‘The Moon Killers’ : un Scorsese classique et imposant


Il est difficile de trouver un cinéaste aussi vétéran que Martin Scorsese qui continue de proposer des œuvres avec les mêmes ambitions artistiques – voire plus – dans la dernière étape de sa carrière que lorsqu’il était plus jeune. Au cours des dix dernières années, son cinéma a couvert un grand nombre de genres : de la comédie excessive du « Loup de Wall Street » au drame épique du Japon féodal qu’est « Silence », en passant par ce retour aux thrillers sur les gangsters avec lesquels il s’est imposé comme « l’Irlandais ». Parmi des thèmes aussi disparates, il y a un élément qui unit toutes ces œuvres : le désir d’en faire un spectacle, de créer une grande expérience cinématographique.

Cette qualité est également partagée par sa nouvelle œuvre, « The Moon Killers », un drame de 3 heures et demie qui sauve un épisode pas trop connu de l’histoire américaine basé sur une enquête du FBI (et un roman de David Grann). . . Le film se déroule dans l’Oklahoma dans les années 1920, lorsque du pétrole est découvert sous les terres où vivent les Osage, une communauté amérindienne. À la suite de cette découverte, une série de meurtres mystérieux commencent à se produire contre eux.

Scorsese se concentre sur la relation établie entre Mollie Kyle (Lily Gladstone), une femme Osage, et Ernst Bukhart (Leonardo DiCaprio), un homme blanc. Ce dernier est sous les ordres de William Hale (Robert De Niro), son oncle machiavélique, qui a imaginé un plan pour détruire les richesses des Osage et profiter de leurs terres prospères.

Dans « Les Assassins de la Lune », le cinéaste établit un équilibre stimulant entre les formes narratives classiques avec lesquelles il aborde l’histoire et le discours anticolonial contemporain qui sous-tend tout le film. Loin de donner des discours, le scénario de Scorsese avec Eric Roth est une pure élégance : une démonstration d’agilité narrative que l’on ne retrouve pas souvent dans le cinéma commercial contemporain. Sa longue durée se justifie parfaitement par ses énormes ambitions thématiques, où il dénonce le capitalisme sauvage qui conduit à l’anéantissement d’une population indigène ou l’intolérable racisme historique de son pays.

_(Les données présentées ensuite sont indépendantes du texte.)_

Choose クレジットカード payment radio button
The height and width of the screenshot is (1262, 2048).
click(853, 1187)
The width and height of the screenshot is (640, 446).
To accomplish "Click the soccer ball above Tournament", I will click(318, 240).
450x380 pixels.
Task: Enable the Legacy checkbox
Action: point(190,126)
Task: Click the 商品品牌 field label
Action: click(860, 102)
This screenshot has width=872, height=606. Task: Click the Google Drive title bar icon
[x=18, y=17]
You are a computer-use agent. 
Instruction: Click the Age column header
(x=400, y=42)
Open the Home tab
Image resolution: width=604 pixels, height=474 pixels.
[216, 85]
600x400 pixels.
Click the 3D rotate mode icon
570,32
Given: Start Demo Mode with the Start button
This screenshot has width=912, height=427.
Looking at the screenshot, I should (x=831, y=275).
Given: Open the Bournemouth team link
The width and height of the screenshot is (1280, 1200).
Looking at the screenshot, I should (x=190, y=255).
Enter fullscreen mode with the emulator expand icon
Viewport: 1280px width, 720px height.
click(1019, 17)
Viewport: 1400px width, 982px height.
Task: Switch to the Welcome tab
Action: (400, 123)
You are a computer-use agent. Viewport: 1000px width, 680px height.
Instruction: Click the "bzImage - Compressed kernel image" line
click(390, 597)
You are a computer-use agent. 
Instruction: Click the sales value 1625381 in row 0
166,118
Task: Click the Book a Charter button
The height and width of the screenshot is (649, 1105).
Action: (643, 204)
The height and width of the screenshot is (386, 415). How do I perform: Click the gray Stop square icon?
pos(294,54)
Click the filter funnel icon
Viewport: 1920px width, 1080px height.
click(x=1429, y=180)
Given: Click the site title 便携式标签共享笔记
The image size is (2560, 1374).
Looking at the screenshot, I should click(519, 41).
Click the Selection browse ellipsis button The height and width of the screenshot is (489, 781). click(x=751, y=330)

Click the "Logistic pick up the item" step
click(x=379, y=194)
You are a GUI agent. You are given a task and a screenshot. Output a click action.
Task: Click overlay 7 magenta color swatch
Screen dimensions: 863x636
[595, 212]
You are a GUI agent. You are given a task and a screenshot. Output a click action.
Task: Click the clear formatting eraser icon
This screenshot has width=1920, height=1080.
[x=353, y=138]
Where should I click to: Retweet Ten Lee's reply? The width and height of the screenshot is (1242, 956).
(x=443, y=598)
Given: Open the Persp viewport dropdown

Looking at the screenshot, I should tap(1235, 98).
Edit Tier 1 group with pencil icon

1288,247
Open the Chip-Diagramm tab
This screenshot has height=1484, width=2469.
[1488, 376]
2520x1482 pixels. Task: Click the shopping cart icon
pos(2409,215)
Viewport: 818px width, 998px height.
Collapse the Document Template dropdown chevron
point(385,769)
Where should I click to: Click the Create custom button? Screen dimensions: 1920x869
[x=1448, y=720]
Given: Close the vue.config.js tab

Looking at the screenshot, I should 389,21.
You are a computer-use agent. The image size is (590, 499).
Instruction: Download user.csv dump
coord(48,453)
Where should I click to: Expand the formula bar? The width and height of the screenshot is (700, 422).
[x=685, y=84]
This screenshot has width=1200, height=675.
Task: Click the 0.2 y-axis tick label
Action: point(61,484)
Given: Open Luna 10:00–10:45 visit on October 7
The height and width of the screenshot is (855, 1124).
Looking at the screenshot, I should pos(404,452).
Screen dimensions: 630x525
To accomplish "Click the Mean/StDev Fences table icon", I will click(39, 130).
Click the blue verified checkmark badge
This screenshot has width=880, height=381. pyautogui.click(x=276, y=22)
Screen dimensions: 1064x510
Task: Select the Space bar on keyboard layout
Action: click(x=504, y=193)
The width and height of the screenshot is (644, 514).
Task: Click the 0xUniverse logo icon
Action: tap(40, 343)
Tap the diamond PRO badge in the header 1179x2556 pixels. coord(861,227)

Il propose également un jeu intéressant avec ses personnages fascinants et la dynamique complexe qui se crée dans leurs relations. Ses interprètes préférés – un DiCaprio colossal et un grand De Niro – sont rejoints pour la première fois dans son univers par Lily Gladstone (cette présence éblouissante que l’on a découverte dans « Certain Women » de Kelly Reichardt), dans ce qui est le rôle le plus important de sa carrière. . L’actrice offre une performance aussi puissante que délicate dans laquelle elle n’a pas besoin de grands gestes pour offrir un monde d’expressivité.

« Les Assassins de la Lune » fonctionne à la fois comme un manifeste sociopolitique et comme une pure évasion. Sa production gigantesque ne l’empêche jamais d’être clair sur son objectif (se souvenir de l’histoire pour qu’elle ne tombe pas dans l’oubli, honorer l’Osage dont la vie a été emportée par l’injustice de classe) mais aussi de développer un récit épique et intemporel qui se voit dans le grand Le cinéma américain.

Ce n’est pas un hasard si Scorsese, cinéaste soucieux depuis toujours de décrire, d’une manière ou d’une autre, la violence des États-Unis, a voulu porter à l’écran une telle histoire : un film d’époque qui parle à la fois de l’indélébile passé et du présent lui-même. On ne retrouvera pas ici la frénésie habituelle du montage ou les mouvements de caméra fous, mais plutôt un classicisme formel réussi. C’est un film qui ne prête pas attention à la dynamique contemporaine du cinéma commercial, qui ne cherche pas d’impact ni ne stimule à l’excès le spectateur avec des pirouettes narratives. C’est précisément pourquoi sa profondeur est si profonde.